1. Introduction The speed regulation technology of cranes has a long history of development, from DC speed regulation to AC speed regulation, from AC stator speed regulation technology to DC thyristor speed regulation device, and then to the widely used rotor series resistance speed regulation technology today. However, these technologies have many disadvantages such as easy damage of components, inconvenient maintenance, large equipment impact, and small speed regulation range. Since the 1990s , variable frequency speed regulation technology has become more and more mature, and has begun to be widely used in the field of lifting with its advantages of large speed regulation range, simple structure, convenient maintenance, reduced noise, and power saving.
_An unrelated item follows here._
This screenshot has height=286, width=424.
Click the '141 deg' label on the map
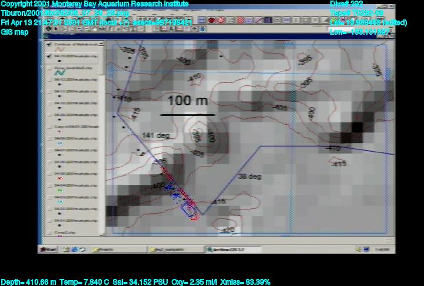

In the operation of the lifting variable frequency speed regulation system, when stopping or descending, the potential load generated by the heavy object makes the motor in a power generation state, and the energy is fed back to the power supply side. Since most frequency converters do not have an electric energy feedback device, this part of the energy must be released by the brake resistor in the form of heat energy through the brake unit, so the brake unit and brake resistor play a very important role in the lifting variable frequency speed regulation system. This article focuses on how to correctly select the brake unit and brake resistor. 2. Working principle of inverter energy consumption braking In the same electric traction system , when the motor speed is higher than the synchronous speed corresponding to the inverter output frequency , the inertial energy of the motor and the load in the power generation state will be fed back to the inverter ( this situation usually occurs when the motor is towed , such as the crane weight falling ) . However, most general inverters are not designed to feed back the regenerative energy to the three-phase power supply, so all the energy absorbed by the inverter from the motor will be stored in the electrolytic capacitor, which will eventually cause the DC bus voltage in the inverter to increase due to capacitor charging. If handled improperly, the inverter will alarm and shut down. (See Figure 1 )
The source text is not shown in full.